Now, I must admit that the name still makes my pulse race. You may remember, dear reader, that some time ago I condemned that company’s disgraceful moneylending activities (shortly before I discovered that my own Church of England paid some of its employees below the living wage – but that’s another story).
Significantly, new moneylending regulations are now in place and Wonga is presently facing deep financial trouble They are even thinking of changing their name, so anxious are they to rid themselves of any association with the idea of extortion. So yes, I think that I may count that as a spiritual victory.
But presently I am being asked my opinion about the various political parties contesting the upcoming election; something I find very difficult to do.
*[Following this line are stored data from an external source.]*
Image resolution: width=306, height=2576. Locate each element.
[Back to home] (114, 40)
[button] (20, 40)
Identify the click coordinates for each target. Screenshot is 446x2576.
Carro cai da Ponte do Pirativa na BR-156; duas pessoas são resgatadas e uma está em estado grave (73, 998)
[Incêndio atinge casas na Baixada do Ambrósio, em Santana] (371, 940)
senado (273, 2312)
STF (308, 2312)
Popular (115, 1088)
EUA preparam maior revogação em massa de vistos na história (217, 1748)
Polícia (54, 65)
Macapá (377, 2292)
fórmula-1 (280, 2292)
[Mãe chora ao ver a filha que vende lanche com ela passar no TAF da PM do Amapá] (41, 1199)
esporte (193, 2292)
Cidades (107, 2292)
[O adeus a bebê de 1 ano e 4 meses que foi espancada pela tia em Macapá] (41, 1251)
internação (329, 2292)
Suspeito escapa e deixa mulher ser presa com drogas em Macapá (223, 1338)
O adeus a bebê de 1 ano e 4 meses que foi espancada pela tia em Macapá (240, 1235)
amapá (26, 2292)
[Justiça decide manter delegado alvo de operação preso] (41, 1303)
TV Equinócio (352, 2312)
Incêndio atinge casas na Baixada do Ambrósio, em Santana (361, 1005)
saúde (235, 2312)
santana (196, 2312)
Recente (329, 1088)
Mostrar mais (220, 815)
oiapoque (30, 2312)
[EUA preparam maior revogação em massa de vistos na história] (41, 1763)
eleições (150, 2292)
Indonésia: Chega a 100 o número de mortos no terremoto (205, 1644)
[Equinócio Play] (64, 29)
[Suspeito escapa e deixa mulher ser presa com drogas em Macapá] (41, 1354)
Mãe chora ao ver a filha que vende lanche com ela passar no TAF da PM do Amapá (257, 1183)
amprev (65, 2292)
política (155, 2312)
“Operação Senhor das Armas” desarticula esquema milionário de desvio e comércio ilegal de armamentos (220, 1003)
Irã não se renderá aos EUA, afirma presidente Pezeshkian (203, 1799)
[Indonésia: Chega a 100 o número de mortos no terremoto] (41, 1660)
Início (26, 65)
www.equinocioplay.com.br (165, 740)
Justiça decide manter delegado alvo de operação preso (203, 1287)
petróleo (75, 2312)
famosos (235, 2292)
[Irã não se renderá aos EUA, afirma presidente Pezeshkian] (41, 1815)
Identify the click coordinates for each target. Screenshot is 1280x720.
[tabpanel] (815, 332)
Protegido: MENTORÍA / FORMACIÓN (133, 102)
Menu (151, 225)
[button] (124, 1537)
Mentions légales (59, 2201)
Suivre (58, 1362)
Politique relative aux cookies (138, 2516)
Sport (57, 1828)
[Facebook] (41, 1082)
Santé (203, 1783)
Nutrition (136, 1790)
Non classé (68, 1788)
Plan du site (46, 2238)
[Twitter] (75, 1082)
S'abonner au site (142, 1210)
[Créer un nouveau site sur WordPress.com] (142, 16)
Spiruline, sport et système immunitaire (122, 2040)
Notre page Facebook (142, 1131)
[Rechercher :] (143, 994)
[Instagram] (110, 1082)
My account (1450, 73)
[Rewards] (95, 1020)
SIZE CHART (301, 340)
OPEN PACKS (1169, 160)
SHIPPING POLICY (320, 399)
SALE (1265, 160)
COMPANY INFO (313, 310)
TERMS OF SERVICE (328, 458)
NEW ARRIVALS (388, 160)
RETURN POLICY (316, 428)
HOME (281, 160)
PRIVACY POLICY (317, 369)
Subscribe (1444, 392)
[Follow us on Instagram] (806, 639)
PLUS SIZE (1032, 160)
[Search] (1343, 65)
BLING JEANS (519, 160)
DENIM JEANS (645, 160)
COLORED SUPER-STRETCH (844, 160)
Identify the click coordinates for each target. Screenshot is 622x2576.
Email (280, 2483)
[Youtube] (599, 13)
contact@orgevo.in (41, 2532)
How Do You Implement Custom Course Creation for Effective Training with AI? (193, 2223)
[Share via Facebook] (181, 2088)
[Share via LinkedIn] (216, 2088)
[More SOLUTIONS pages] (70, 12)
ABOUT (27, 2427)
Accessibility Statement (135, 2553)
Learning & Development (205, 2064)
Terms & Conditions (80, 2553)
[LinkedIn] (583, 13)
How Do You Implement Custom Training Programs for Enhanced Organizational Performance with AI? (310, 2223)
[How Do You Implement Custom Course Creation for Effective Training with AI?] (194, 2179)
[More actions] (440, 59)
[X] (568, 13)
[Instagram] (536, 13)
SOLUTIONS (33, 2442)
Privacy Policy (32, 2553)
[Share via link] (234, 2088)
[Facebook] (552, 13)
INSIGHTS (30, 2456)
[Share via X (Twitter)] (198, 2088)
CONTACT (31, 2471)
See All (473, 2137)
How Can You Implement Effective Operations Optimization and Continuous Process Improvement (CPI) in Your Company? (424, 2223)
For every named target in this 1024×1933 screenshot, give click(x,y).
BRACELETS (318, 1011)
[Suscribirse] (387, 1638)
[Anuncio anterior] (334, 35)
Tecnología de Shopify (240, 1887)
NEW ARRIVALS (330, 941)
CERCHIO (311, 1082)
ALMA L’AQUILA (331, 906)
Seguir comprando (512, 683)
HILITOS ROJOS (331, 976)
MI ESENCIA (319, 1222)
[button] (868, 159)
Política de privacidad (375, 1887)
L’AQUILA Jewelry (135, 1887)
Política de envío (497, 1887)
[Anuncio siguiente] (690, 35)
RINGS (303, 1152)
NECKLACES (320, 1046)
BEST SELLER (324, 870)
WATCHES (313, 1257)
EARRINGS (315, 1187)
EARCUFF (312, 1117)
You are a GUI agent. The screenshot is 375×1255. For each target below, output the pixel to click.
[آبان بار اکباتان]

I have in fact met them all. Mr Cameron needs no introduction of course. He is very pleasant, affable, articulate and remarkably shiny. His Deputy, Mr Clegg, is more puzzling. He appears young and slightly tousled. I am no political guru, but during our short meeting I got the distinct impression that he hadn’t got a clue what he was talking about. But at the same time I felt that he wanted me to like him.
I don’t think Mr Miliband cared about my personal preferences. He, poor man, has been mocked unmercifully in the media, from his facial similarity to a cartoon character to his difficulties with a rogue bacon sandwich. Our Lord Jesus Christ suffered mockery from all quarters, but eventually triumphed most gloriously. Consequently I must admit that my heart went out to Ed.
Most curious were my few minutes with Mr Nigel Farage. The young man with the wire in his ear had suggested that I “watch this one, Archie, he’s slippery”. Truth to tell, we had hardly shaken hands when my lady wife appeared. Her greeting was fulsome – she’s very keen on UKIP – and she ushered a smiling Mr Farage away to our private apartment. Loud laughter and the clinking of bottles were reported for hours afterwards.
But now I must deal with a barrage of letters and emails I have received from the UK Bridge Union who seek my support in their attempts to have bridge recognised as a sport. As I often do with things vexatious, I asked the young man with the wire in his ear for his opinion. His reply was brief and to the point. “What a load of cock,"he said.